Hydrostor Inc. has received $10-million from the federal government’s BDC Capital to advance four compressed-air energy storage projects it is looking to develop in Canada, the United States and Australia.

Hydrostor, whose technology allows utilities to add more wind and solar power onto their grids by smoothing out intermittent generation, is working toward final investment decisions for developments in Broken Hill, New South Wales, Australia; southern and central California; and Ontario. The money will be used for such items as engineering studies, permitting and community consultation.

“We got a lot of interest from BDC because they see us as technology champion to enable decarbonization of the energy markets,” said Guy Bentinck, Hydrostor’s chief financial officer.

“Long-duration energy storage is a growing challenge for grids worldwide, particularly in areas that we’re looking at – California and Australia, where they are probably a bit more advanced in deploying renewables and understanding where storage is a critical component.”

Financing from BDC’s investment arm follows $4-million in funding from Natural Resources Canada’s Energy Innovation Program and Sustainable Development Technology Canada in April, aimed at developing the 300 to 500 megawatt Ontario project. The company has not yet disclosed the location of that proposal.

Energy storage is becoming more prevalent as utilities around the world begin to phase out fossil-fuel generation and move to more renewables. Coal and gas-fired plants provide more predictable power but are major carbon emitters, contributing to climate change.

Hydrostor’s technology is an alternative to pumped hydro facilities and battery systems. The facilities can be located close to where the power is required, and do not need the elevated topography – or often difficult permitting – that pumped hydro does.

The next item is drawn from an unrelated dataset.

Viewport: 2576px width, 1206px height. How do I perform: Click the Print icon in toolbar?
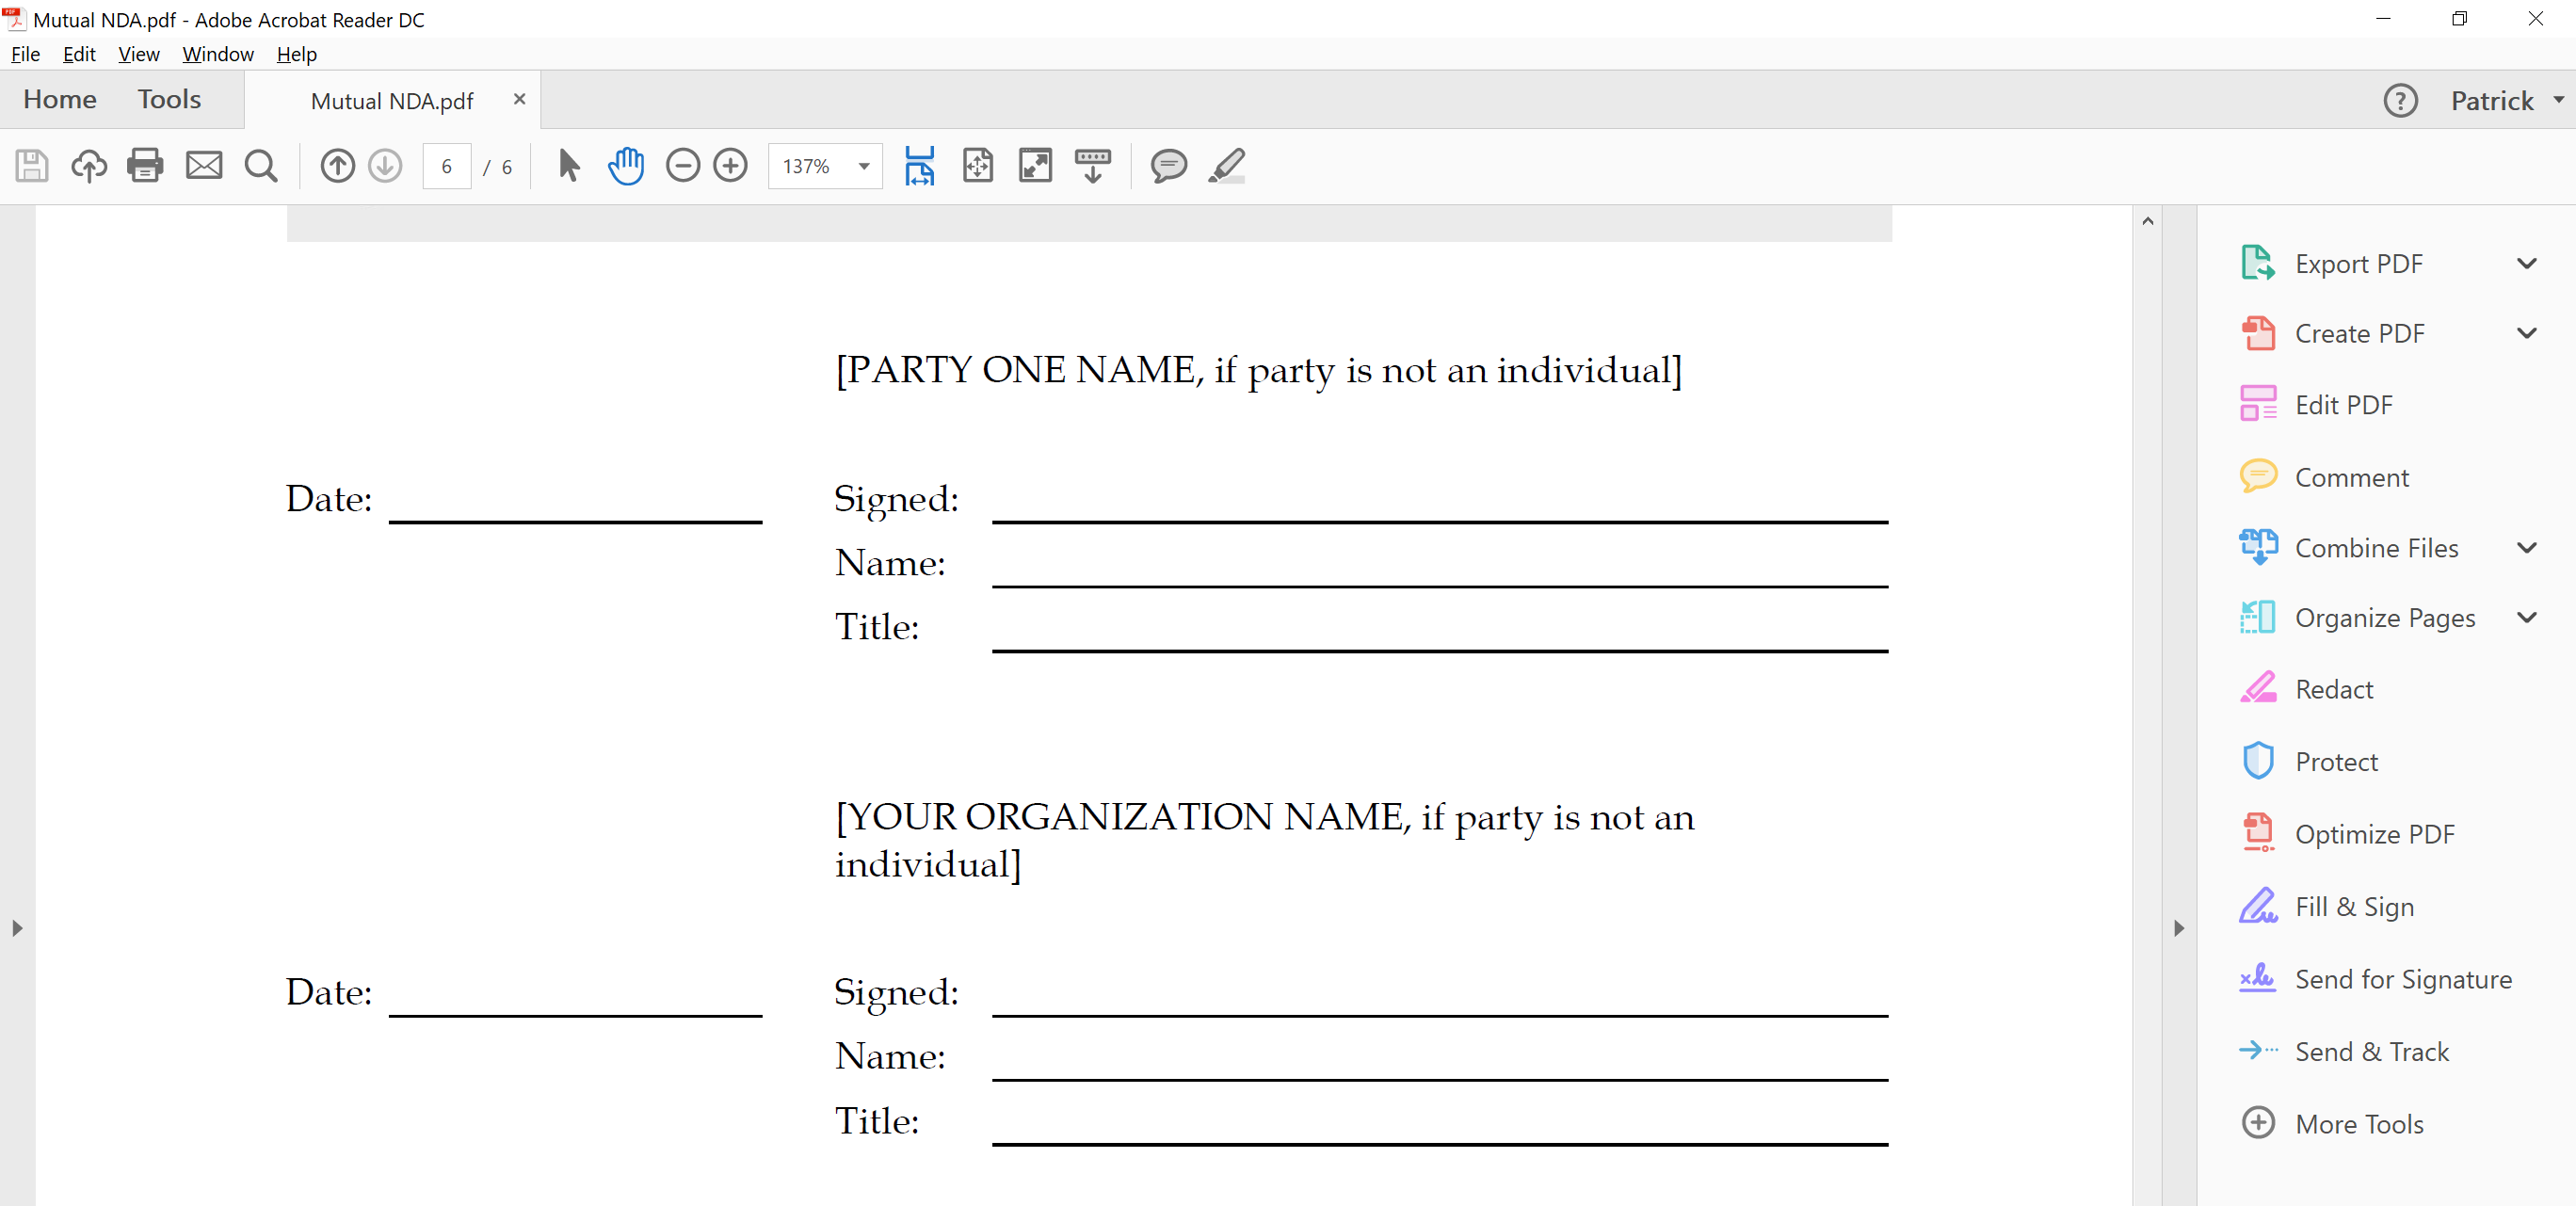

The system works by pumping compressed air into an underground cavern, which displaces water. The water rises into a reservoir at the surface. When the power is needed, the water is released back into the cavern, which pushes the air back out and drives turbines. Hydrostor has pilot and commercial demonstration plants operating on Toronto Island and in Goderich, Ont.

Hydrostor’s investors include the U.S. energy services company Baker Hughes Co., as well as Canoe Financial, ArcTern Ventures, MaRS Catalyst Fund, Lorem Partners and Elemental Energy Inc.

The 200 MW Australian project is expected to cost about $450-million, and the company is discussions on financiers and organization that provide clean-energy grant money, Mr. Bentinck said. The company expects to make a final investment decision around the middle of 2022.

“We’ve spent a decade or so developing this technology and demonstrating it, so as a consequence of that we have performance guarantees from third parties that basically support our process and will make the project financing a lot easier for something that’s scaling up into utilities,” he said.

Hydrostor is also looking to develop two projects in California, at 500 MW each, for a total investment of US$1.5-billion. French-based fund manager and infrastructure developer Meridiam has partnered with the company and has agreed to finance one of the projects, Mr. Bentinck said.